PATO:『RISING SUN TO THE WORLD』でも、MAKIくんがクラウドコントロールするのを見ると、今ならではの表現だなと思ったり。ライブ全体を考える時も、演じ手のパフォーマンスしやすさもあるんですけれども、どこが客観的に見たときに喜んでもらえるかを意識するんですよ。それで、やっぱりメンバーの皆さんって、特にEXILEの世代は「良いのが出ちゃう」んですよ。

MAKIDAI:「良いの出た!」みたいな感覚、わかります。

SEVA:そう。その感覚が出やすいような環境を作りたいなと思ったりはします。凝り固まって決めずに少しルーズにしておく、みたいなのが大事で、そこにライブ感が出たりとか、来ているお客さんが楽しんでもらえる瞬間があったりするのかなと。

MAKIDAI:決め込んだことをしっかりやる、というのもエンタテインメントとしてあるけど、やっぱり「良いの出たね」というライブ感が面白いところでもあるんですよね。

PATO:そこがEXILEメンバーの一番の強みなのかなと、いまだに思いますね。個人的には、ライブで重要なのはお客さんとの距離感だと思っているんですけど、それが詰まる瞬間は観客がもう集中している瞬間じゃないですか。メンバーそれぞれにフォーカスできつつ、でも同じユニゾン感があるみたいな。

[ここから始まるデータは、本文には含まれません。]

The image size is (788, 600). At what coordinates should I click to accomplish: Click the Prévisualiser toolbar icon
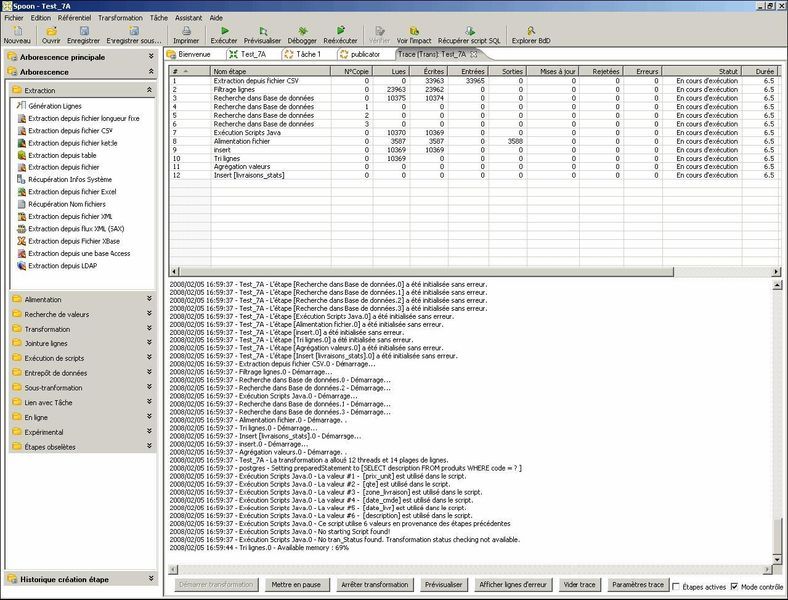[262, 31]
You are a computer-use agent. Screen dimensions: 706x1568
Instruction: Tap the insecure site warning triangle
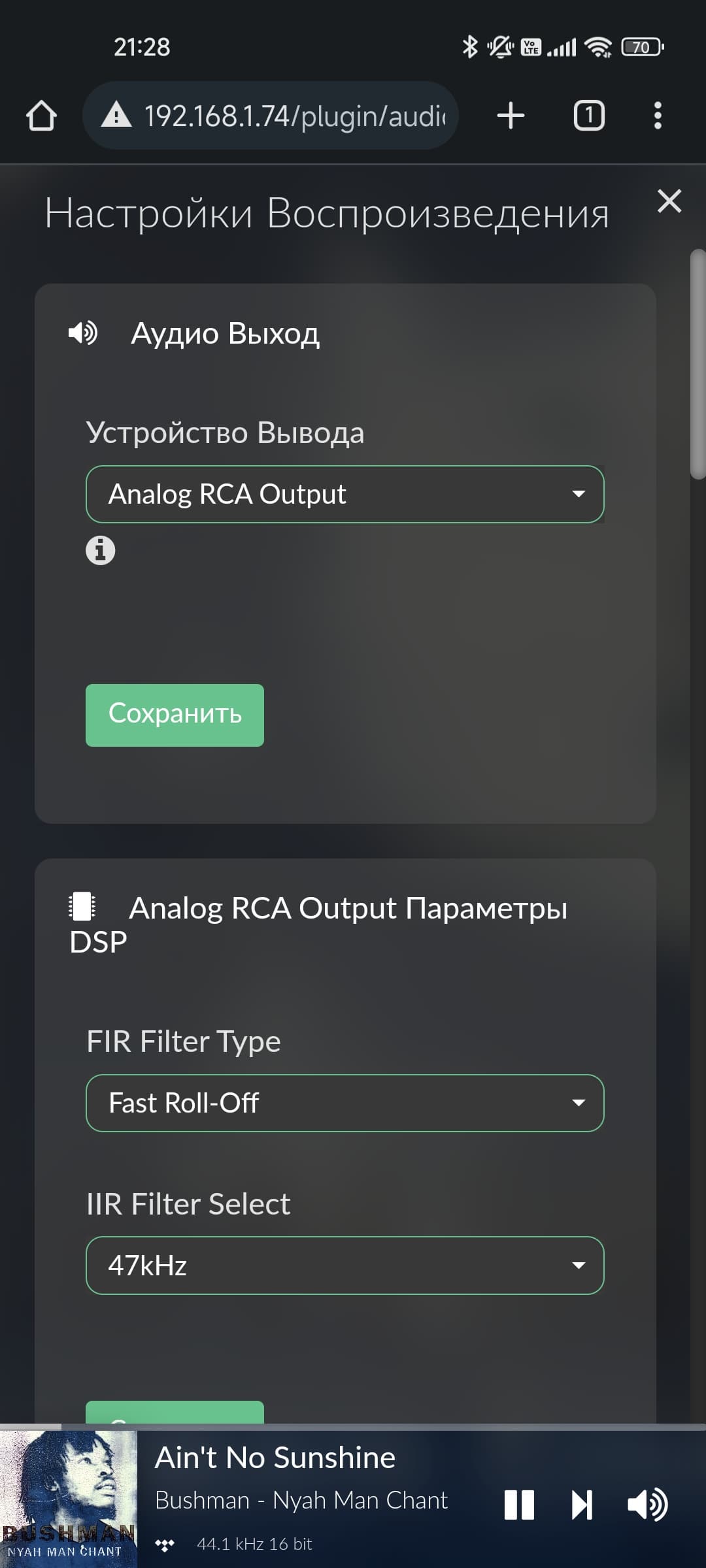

MAKIDAI:ライブなんだけど、踊りのスピリッツというか、ダンサー心と言いますか。「良いの出てた」という感覚、言い換えると「グッド・バイブス」がライブの表現にも自然に反映されていると。

PATO:そうですね。みんなの見せ場がちゃんとあるからこそ、グッド・バイブスも生まれてくるのだと思います。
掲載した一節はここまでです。